Each line of the data that includes the string "icon" is to be copied out.

_EXCERPTED DATA_
BEGIN

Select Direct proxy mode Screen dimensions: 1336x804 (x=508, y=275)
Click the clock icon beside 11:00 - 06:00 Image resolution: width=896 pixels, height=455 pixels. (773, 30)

END
BEGIN

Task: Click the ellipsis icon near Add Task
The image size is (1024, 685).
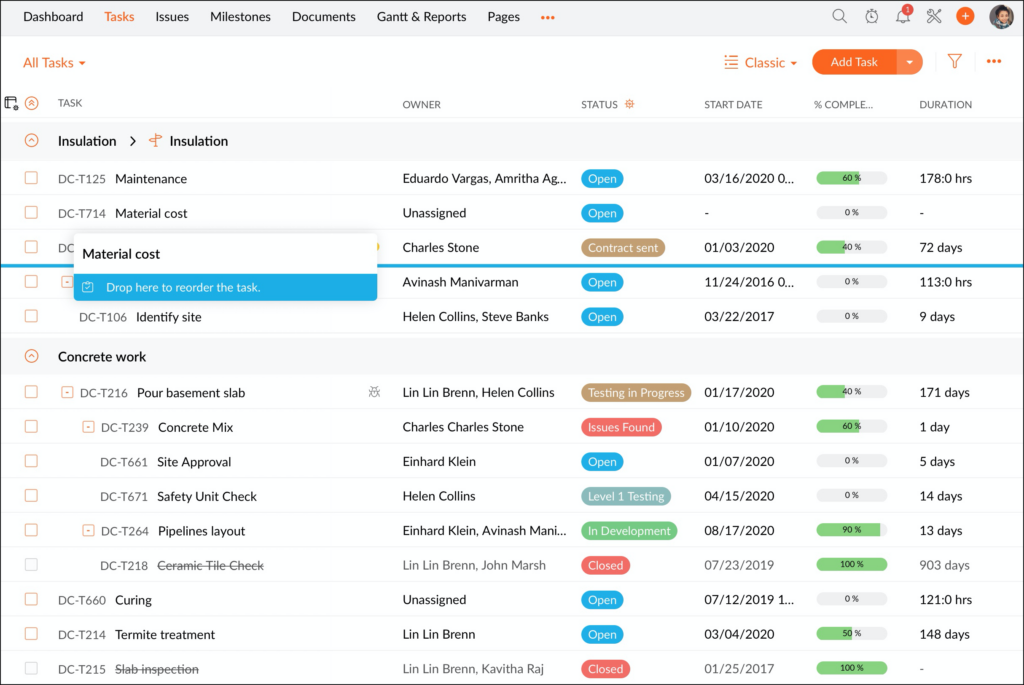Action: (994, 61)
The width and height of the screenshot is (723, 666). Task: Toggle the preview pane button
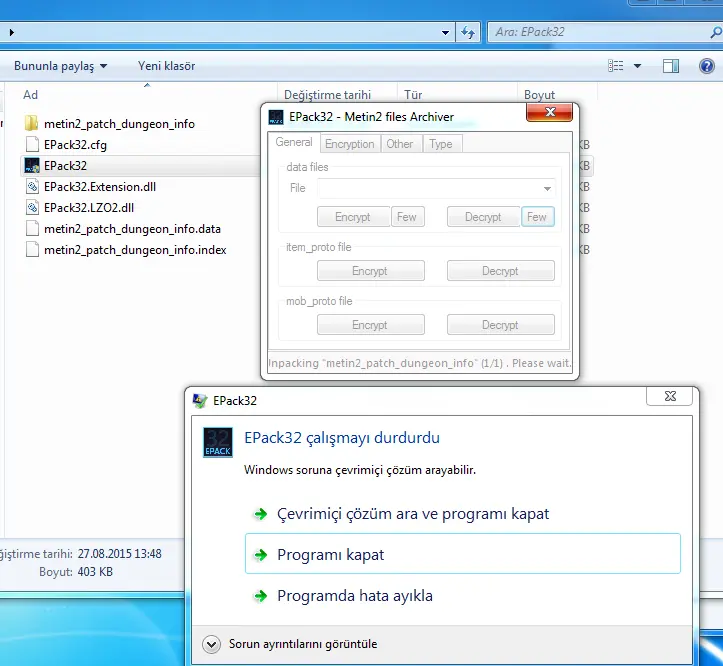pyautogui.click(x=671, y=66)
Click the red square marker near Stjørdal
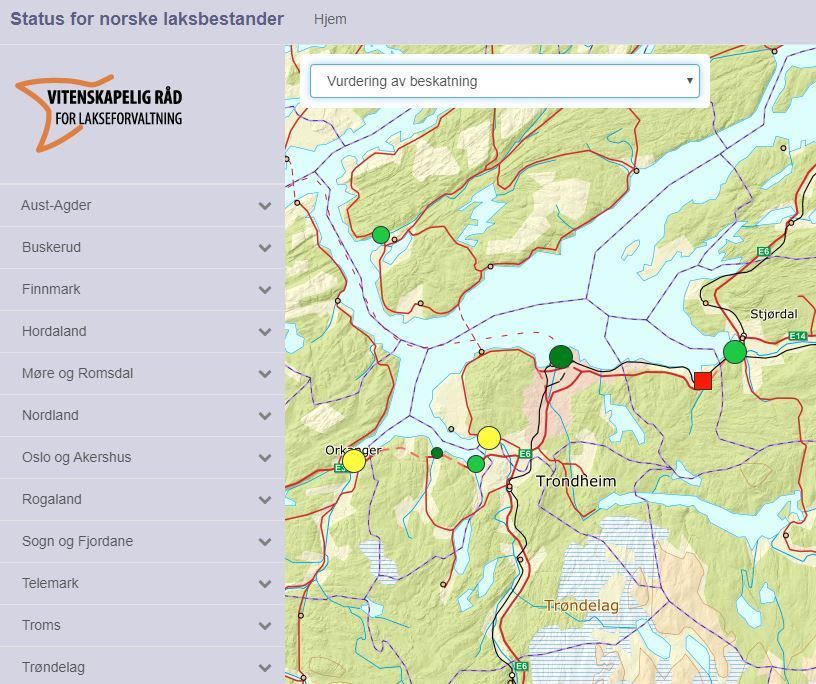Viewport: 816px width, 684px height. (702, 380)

END
BEGIN

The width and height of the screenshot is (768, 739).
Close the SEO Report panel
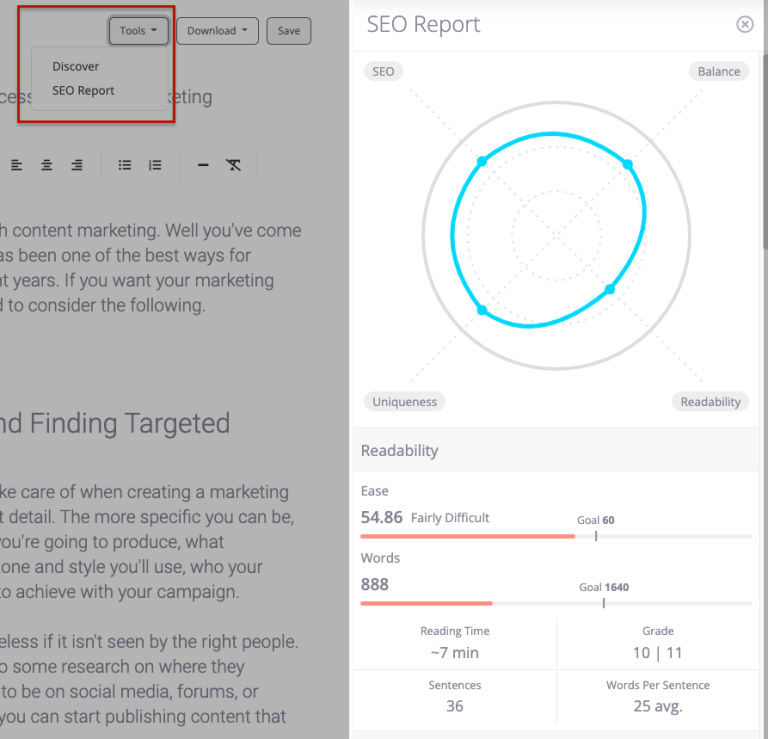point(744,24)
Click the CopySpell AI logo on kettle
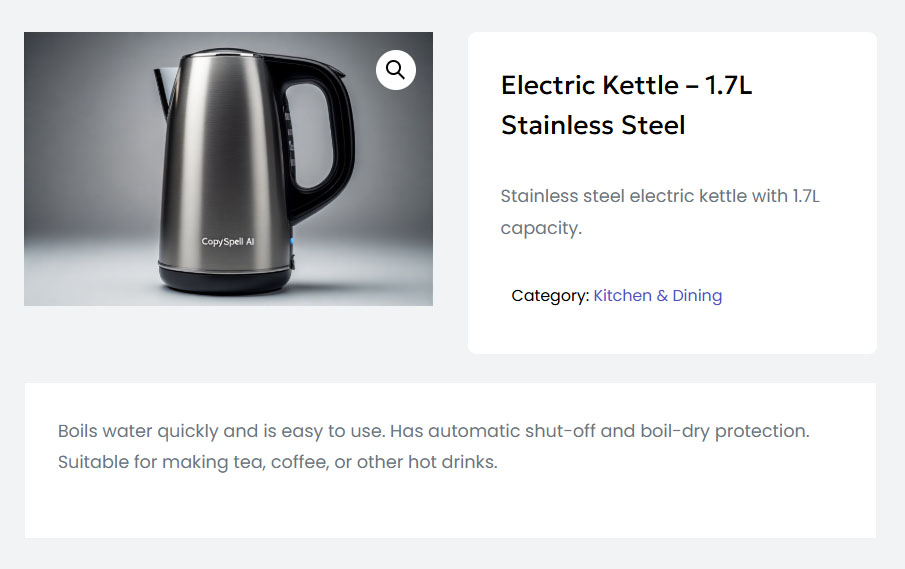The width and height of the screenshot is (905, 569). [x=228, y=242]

END

_SOLUTION BELOW_
Click the clock icon beside 11:00 - 06:00 Image resolution: width=896 pixels, height=455 pixels. (773, 30)
Task: Click the ellipsis icon near Add Task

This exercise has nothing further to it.